/---
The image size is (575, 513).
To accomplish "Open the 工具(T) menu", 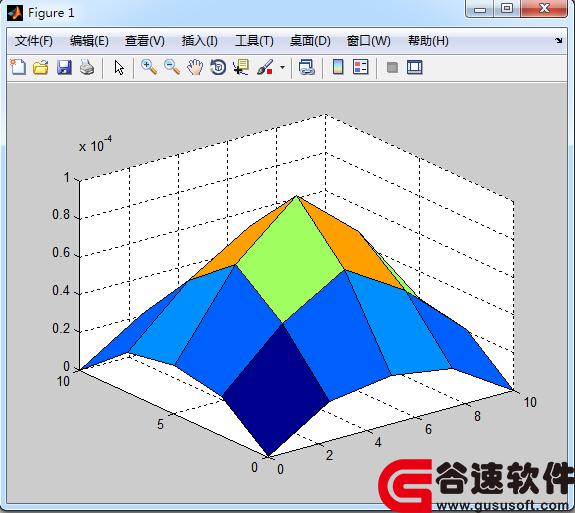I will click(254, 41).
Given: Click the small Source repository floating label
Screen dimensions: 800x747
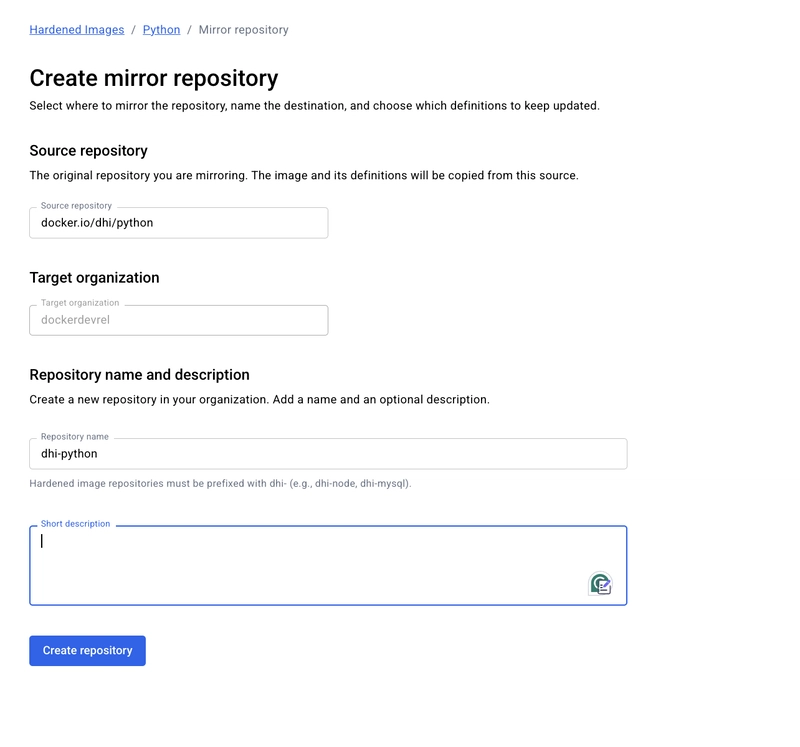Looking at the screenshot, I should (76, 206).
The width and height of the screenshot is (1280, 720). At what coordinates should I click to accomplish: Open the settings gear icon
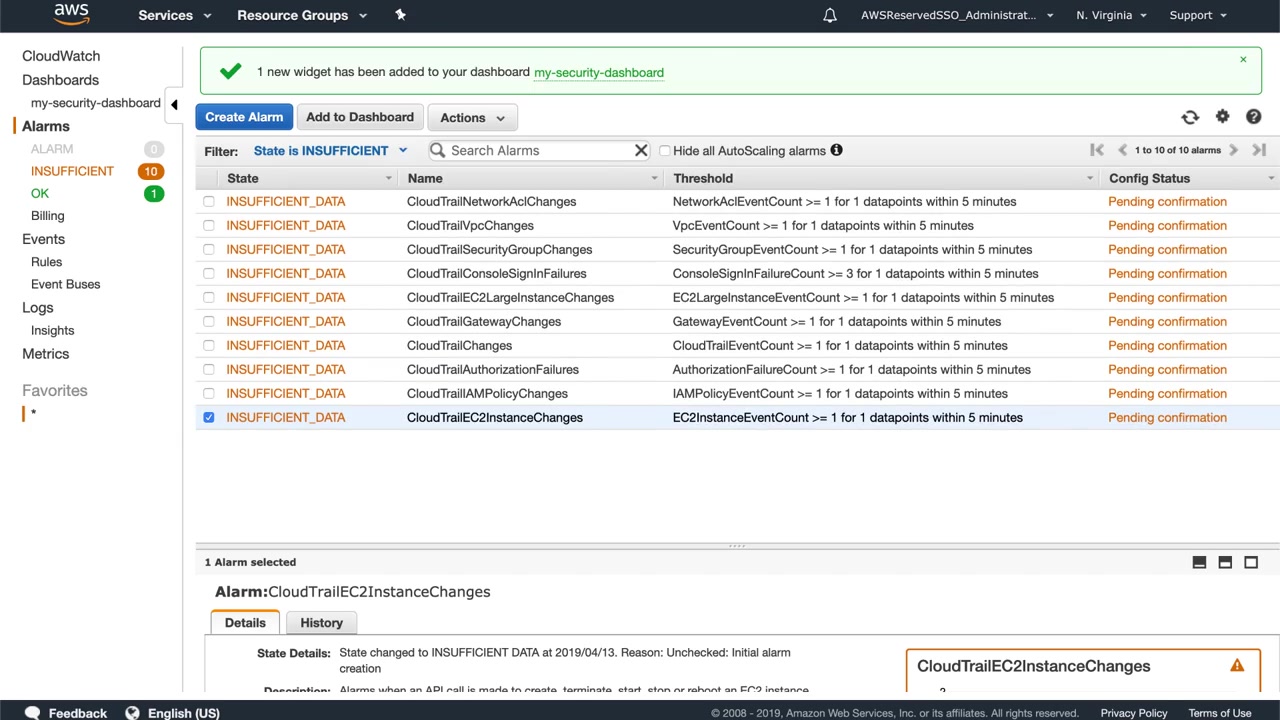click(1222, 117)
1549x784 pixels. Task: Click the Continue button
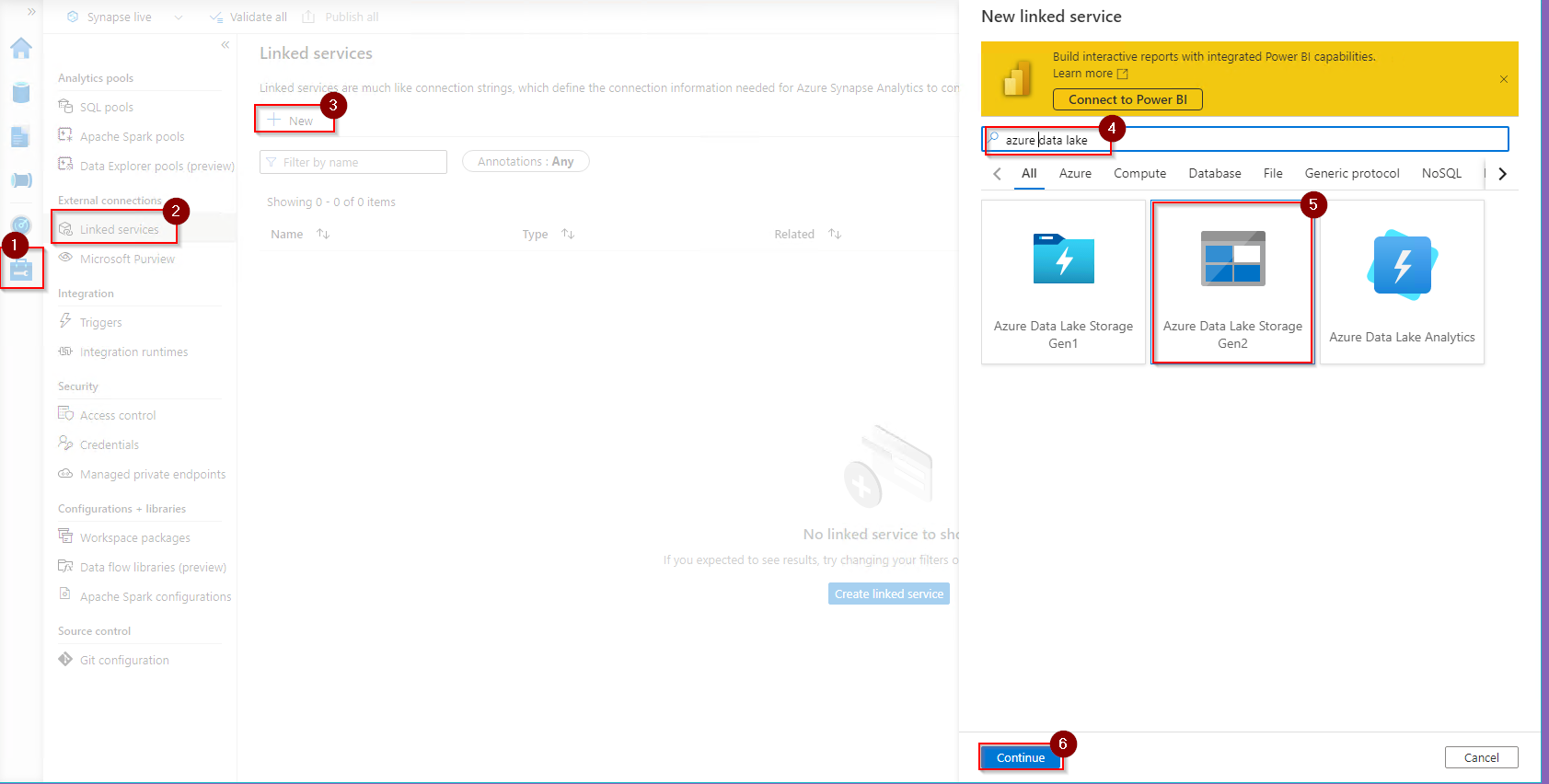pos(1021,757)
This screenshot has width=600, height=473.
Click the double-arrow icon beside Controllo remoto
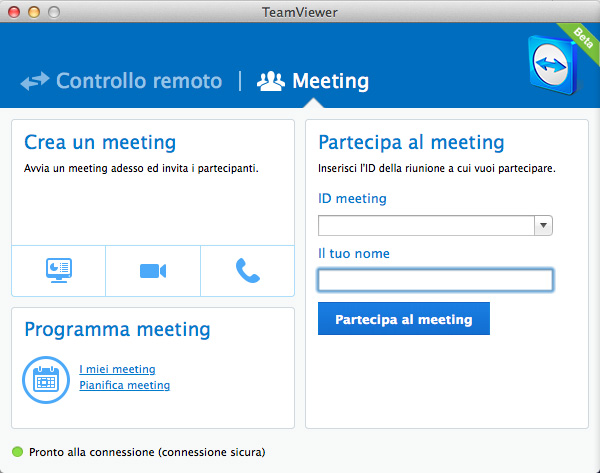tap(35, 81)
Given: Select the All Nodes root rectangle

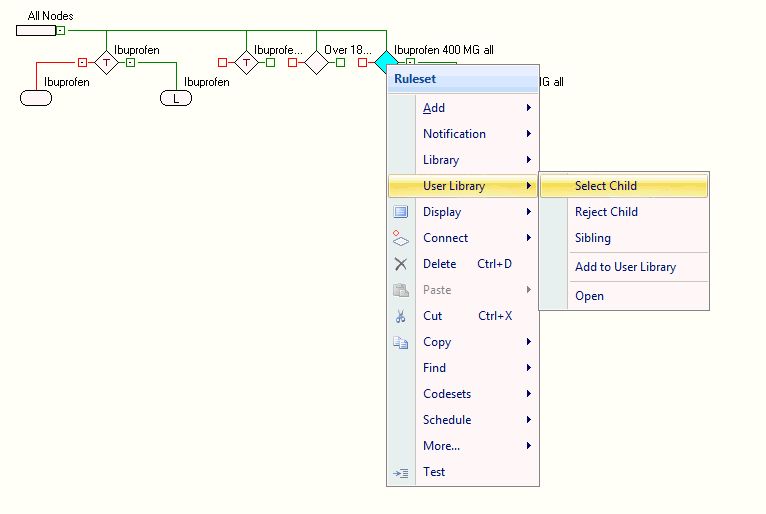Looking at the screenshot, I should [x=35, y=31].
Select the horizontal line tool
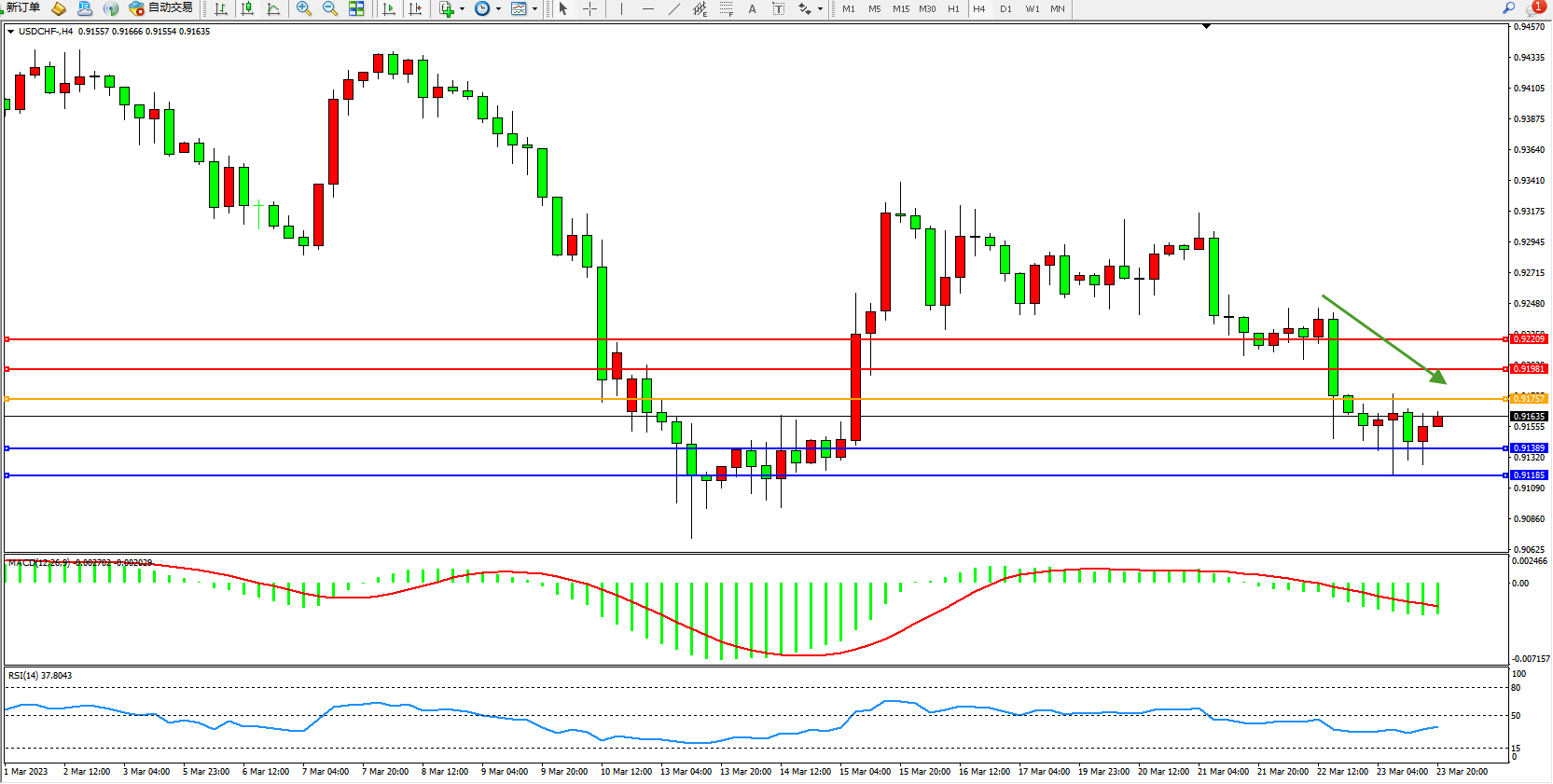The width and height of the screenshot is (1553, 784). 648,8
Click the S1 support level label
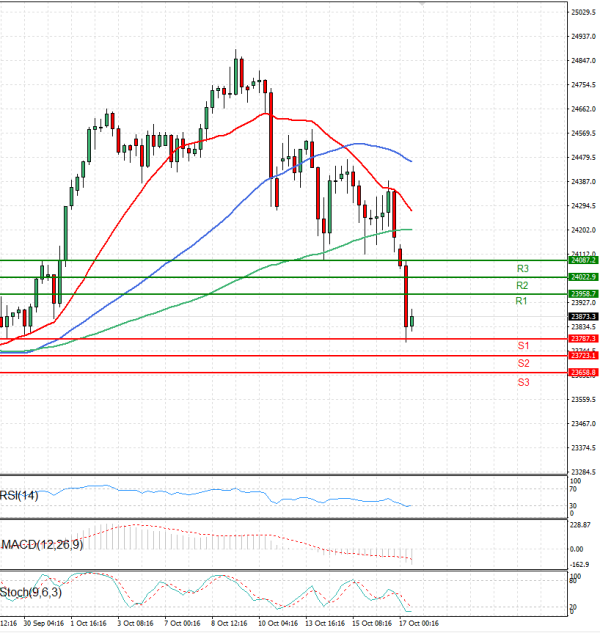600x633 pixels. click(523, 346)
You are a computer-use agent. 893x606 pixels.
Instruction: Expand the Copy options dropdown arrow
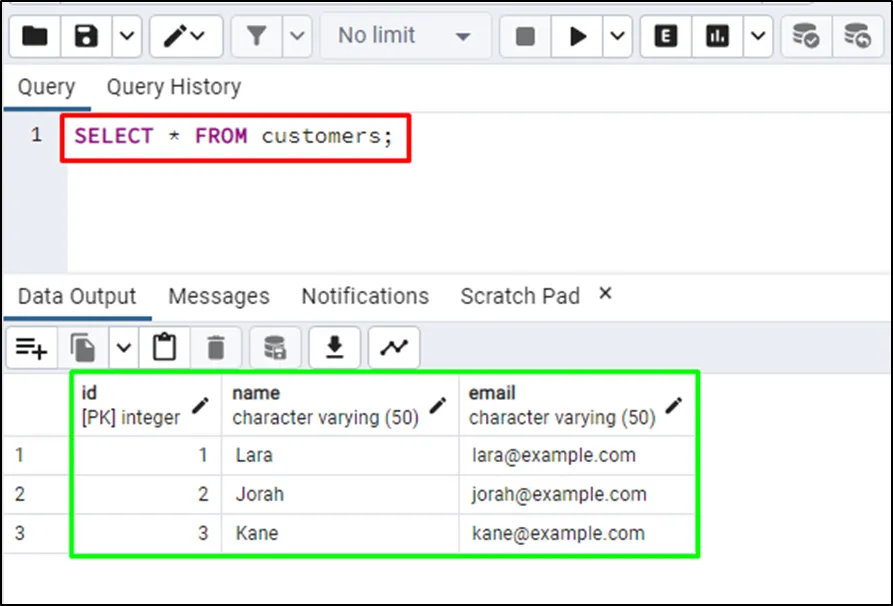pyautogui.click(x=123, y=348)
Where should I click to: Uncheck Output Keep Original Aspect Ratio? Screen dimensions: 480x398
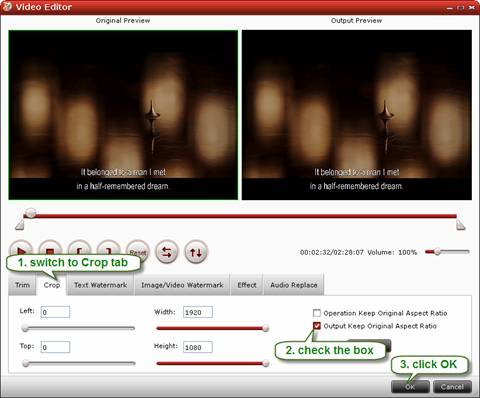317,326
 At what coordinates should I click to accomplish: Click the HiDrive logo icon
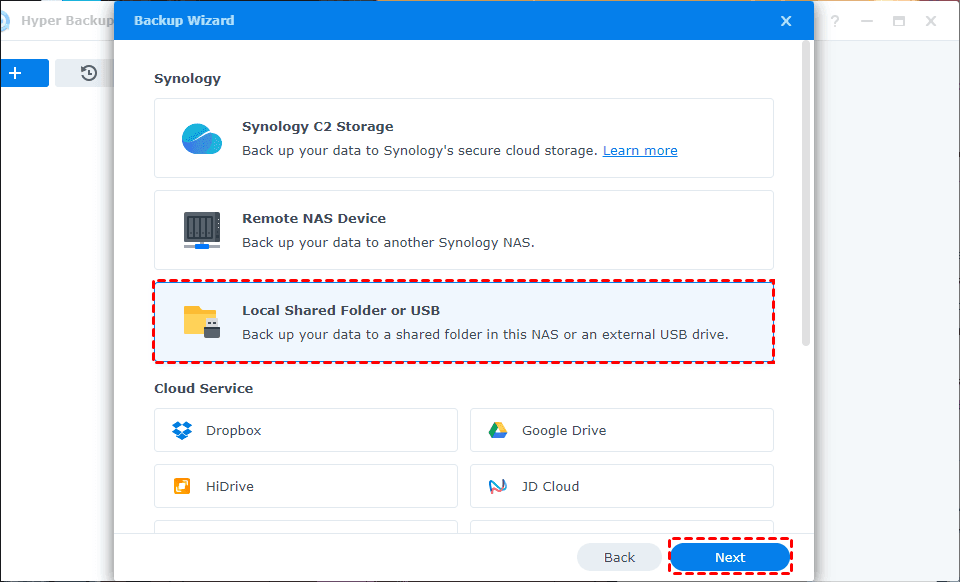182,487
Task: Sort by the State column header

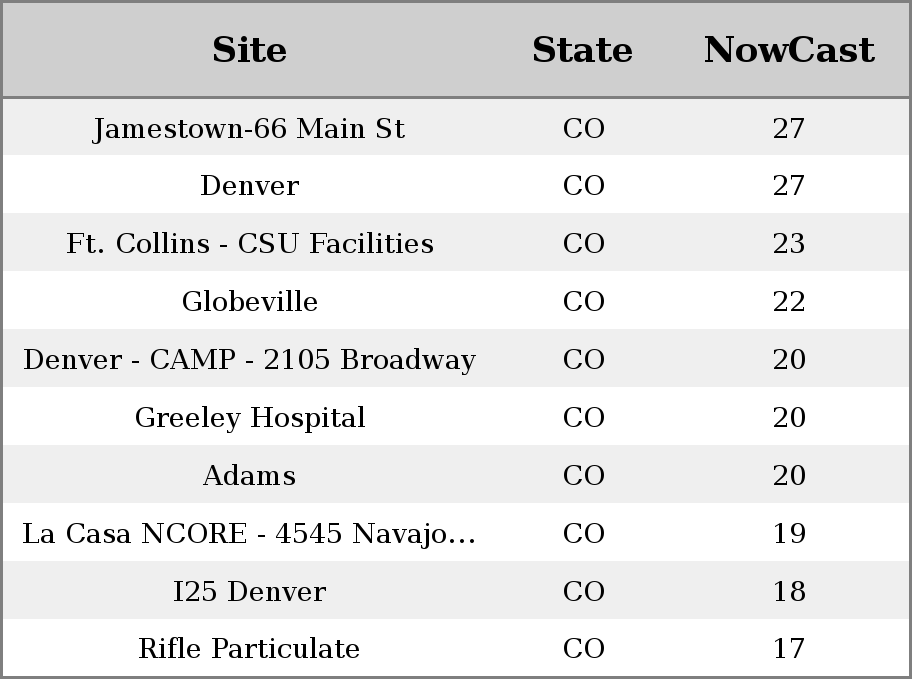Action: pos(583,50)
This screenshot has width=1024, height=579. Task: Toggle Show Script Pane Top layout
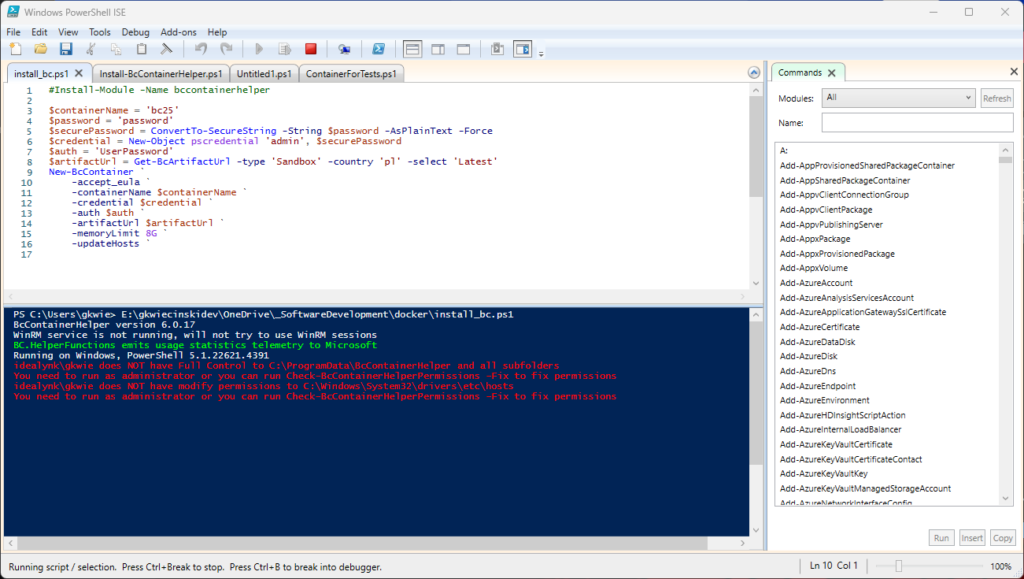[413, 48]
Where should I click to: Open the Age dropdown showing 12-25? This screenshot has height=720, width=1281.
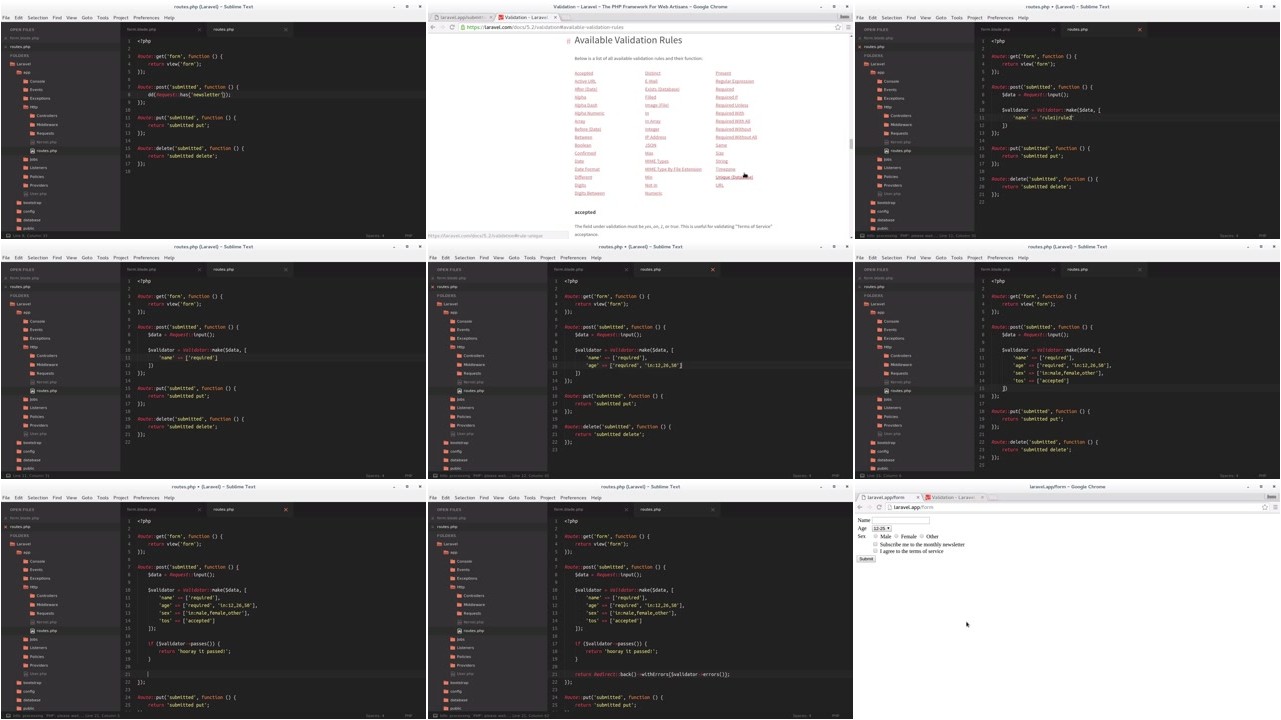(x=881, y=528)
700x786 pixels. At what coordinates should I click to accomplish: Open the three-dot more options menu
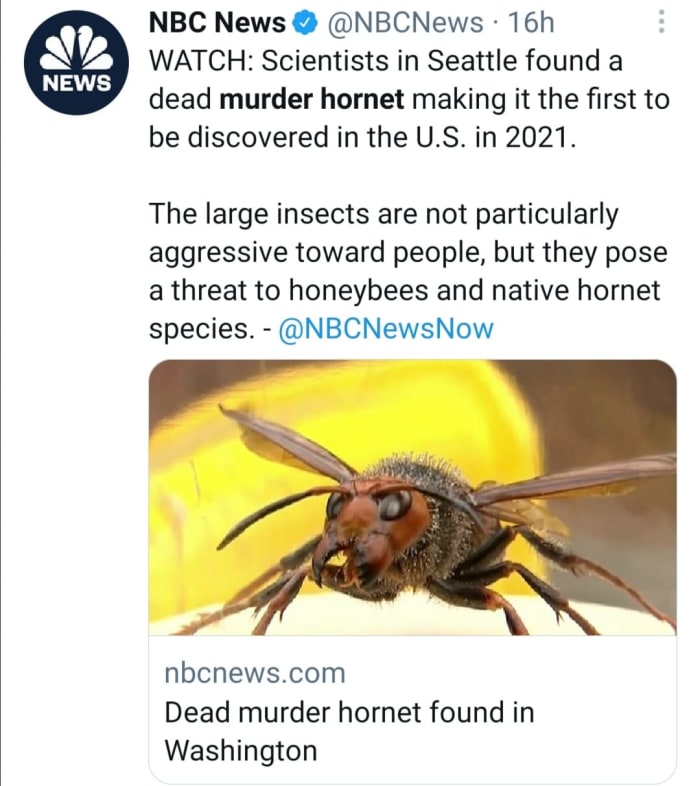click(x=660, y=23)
\---
WORK REQUEST:
Exactly the lines from the one that contains "This screenshot has width=600, height=473." to the last line of the data, both included, should be set down, and no pictures should appear among them.

EXERCISE OUTPUT:
This screenshot has width=600, height=473.
Click the double-arrow icon beside Controllo remoto
tap(35, 81)
Given: Select the All Nodes root rectangle

Looking at the screenshot, I should [x=35, y=31].
Select the horizontal line tool
The width and height of the screenshot is (1553, 784). 648,8
Click the S1 support level label
600x633 pixels. click(523, 346)
You are a computer-use agent. 893x606 pixels.
Instruction: Expand the Copy options dropdown arrow
pyautogui.click(x=123, y=348)
Where should I click to: Uncheck Output Keep Original Aspect Ratio? Screen dimensions: 480x398
317,326
 At what coordinates should I click to accomplish: Click the HiDrive logo icon
182,487
Task: Sort by the State column header

Action: pos(583,50)
This screenshot has width=1024, height=579. Task: Toggle Show Script Pane Top layout
[413, 48]
Where should I click to: Open the Age dropdown showing 12-25? This screenshot has height=720, width=1281.
(x=881, y=528)
700x786 pixels. At what coordinates should I click to accomplish: Open the three-dot more options menu
click(x=660, y=23)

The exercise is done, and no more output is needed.